» ENTRIES SUPPLIED
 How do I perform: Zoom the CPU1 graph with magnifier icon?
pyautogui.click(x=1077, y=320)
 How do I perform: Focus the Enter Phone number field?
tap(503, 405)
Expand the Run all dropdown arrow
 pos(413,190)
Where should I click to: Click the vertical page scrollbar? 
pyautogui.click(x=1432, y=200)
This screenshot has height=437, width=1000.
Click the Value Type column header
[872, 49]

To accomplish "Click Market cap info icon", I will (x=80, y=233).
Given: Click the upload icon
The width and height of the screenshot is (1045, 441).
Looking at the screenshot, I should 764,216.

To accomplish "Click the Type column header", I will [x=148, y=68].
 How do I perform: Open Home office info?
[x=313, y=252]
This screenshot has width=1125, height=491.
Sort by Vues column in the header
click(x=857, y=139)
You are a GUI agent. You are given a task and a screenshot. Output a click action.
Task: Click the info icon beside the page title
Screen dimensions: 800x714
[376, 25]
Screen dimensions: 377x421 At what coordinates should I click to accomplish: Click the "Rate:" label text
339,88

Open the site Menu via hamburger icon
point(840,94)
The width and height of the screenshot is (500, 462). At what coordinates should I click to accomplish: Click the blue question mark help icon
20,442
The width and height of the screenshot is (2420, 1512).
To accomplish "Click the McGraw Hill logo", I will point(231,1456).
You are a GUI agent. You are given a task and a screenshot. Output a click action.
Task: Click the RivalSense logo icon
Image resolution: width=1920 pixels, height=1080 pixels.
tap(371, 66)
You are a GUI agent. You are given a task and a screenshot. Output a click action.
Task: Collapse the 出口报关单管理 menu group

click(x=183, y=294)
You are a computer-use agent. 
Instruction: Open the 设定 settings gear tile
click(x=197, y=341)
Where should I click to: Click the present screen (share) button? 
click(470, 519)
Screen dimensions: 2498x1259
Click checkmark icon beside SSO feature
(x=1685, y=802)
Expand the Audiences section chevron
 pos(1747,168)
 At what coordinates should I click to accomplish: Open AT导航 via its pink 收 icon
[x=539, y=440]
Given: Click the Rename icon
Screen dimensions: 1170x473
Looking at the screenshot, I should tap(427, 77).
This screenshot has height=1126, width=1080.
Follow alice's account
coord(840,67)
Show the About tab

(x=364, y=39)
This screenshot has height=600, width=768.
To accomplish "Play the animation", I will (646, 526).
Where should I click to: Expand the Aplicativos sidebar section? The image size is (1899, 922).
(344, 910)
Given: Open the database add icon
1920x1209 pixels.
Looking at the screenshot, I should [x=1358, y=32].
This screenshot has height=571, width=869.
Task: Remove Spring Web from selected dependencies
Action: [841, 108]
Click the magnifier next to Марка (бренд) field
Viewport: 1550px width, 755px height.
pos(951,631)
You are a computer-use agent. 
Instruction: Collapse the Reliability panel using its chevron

» GOAL
Reproduce the listing above with every instance of "icon" changed to "button" and nothing else altered.

» COMPLETE RESPONSE
 How do I perform: Zoom the CPU1 graph with magnifier button?
pyautogui.click(x=1077, y=320)
 How do I perform: Focus the Enter Phone number field?
tap(503, 405)
Expand the Run all dropdown arrow
 pos(413,190)
Where should I click to: Click the vertical page scrollbar? 
pyautogui.click(x=1432, y=200)
This screenshot has height=437, width=1000.
Click the Value Type column header
[872, 49]

To accomplish "Click Market cap info button", I will (x=80, y=233).
Given: Click the upload button
The width and height of the screenshot is (1045, 441).
Looking at the screenshot, I should 764,216.

To accomplish "Click the Type column header", I will [x=148, y=68].
 How do I perform: Open Home office info?
[x=313, y=252]
This screenshot has width=1125, height=491.
Sort by Vues column in the header
click(x=857, y=139)
You are a GUI agent. You are given a task and a screenshot. Output a click action.
Task: Click the info button beside the page title
Screen dimensions: 800x714
[376, 25]
Screen dimensions: 377x421 At what coordinates should I click to accomplish: Click the "Rate:" label text
339,88

Open the site Menu via hamburger button
point(840,94)
The width and height of the screenshot is (500, 462). At what coordinates should I click to accomplish: Click the blue question mark help button
20,442
The width and height of the screenshot is (2420, 1512).
To accomplish "Click the McGraw Hill logo", I will point(231,1456).
You are a GUI agent. You are given a task and a screenshot. Output a click action.
Task: Click the RivalSense logo button
Image resolution: width=1920 pixels, height=1080 pixels.
tap(371, 66)
You are a GUI agent. You are given a task and a screenshot. Output a click action.
Task: Collapse the 出口报关单管理 menu group

click(x=183, y=294)
You are a computer-use agent. 
Instruction: Open the 设定 settings gear tile
click(x=197, y=341)
Where should I click to: Click the present screen (share) button? 
click(470, 519)
Screen dimensions: 2498x1259
Click checkmark button beside SSO feature
(x=1685, y=802)
Expand the Audiences section chevron
 pos(1747,168)
 At what coordinates should I click to accomplish: Open AT导航 via its pink 收 button
[x=539, y=440]
Given: Click the Rename button
Screen dimensions: 1170x473
Looking at the screenshot, I should tap(427, 77).
This screenshot has height=1126, width=1080.
Follow alice's account
coord(840,67)
Show the About tab

(x=364, y=39)
This screenshot has height=600, width=768.
To accomplish "Play the animation", I will (646, 526).
Where should I click to: Expand the Aplicativos sidebar section? The image size is (1899, 922).
(344, 910)
Given: Open the database add button
1920x1209 pixels.
Looking at the screenshot, I should [x=1358, y=32].
This screenshot has height=571, width=869.
Task: Remove Spring Web from selected dependencies
Action: [841, 108]
Click the magnifier next to Марка (бренд) field
Viewport: 1550px width, 755px height.
pos(951,631)
You are a computer-use agent. 
Instruction: Collapse the Reliability panel using its chevron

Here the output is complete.